Teve início a construção da fábrica de comboios da Alstom, em Guifões, Matosinhos, em parceria com a empresa DST. O primeiro comboio vai sair das instalações em 2029.
A fábrica deverá estar construída em 2028, com uma área de 20 mil metros quadrados. Estima-se a criação de 300 postos de trabalho diretos, através da contratação de técnicos qualificados, assim como mil postos de trabalho indiretos.
Em comunicado, o Ministério das Infraestruturas e Habitação faz saber que deverão ser produzidos 81 comboios, que se destinam às linhas suburbanas nacionais. Cada um terá três carruagens com capacidade para 450 comboios.
A instalação da fábrica em Portugal enquadra-se no contrato de aquisição de 153 comboios (117 iniciais do contrato-base, mais 36 adicionais) por parte da CP à Alstom. O investimento associado ascende a 1.064 milhões de euros, um valor recorde afeto a material circulante, realça o ministério tutelado por Miguel Pinto Luz.
Na cerimónia de lançamento, o primeiro-ministro esclareceu que a CP vai continuar a ser a "trave mestra" da operação ferroviária em Portugal.
Citado pela Lusa, lembrou as questões jurídicas que levaram ao atraso de um processo que remonta a 2021, quando foi lançado o concurso público.
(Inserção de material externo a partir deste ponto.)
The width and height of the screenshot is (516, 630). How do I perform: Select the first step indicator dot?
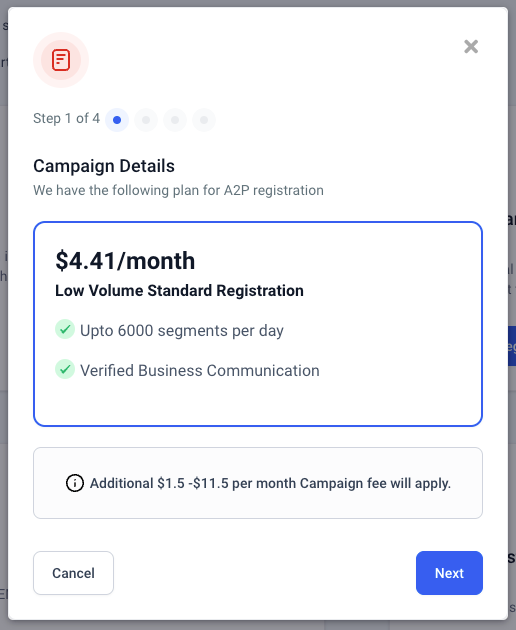click(x=117, y=120)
À data, António Costa era primeiro ministro e Pedro Nuno Santos era ministro das Infraestruturas.
Por este motivo, "este dia esteve para não acontecer" e, neste âmbito, "o tempo é mesmo dinheiro", sublinhou o líder do atual Governo. É que, a arrastar no tempo resultou num derrapar do preço, pelo que "os cidadãos portugueses foram prejudicados", salientou.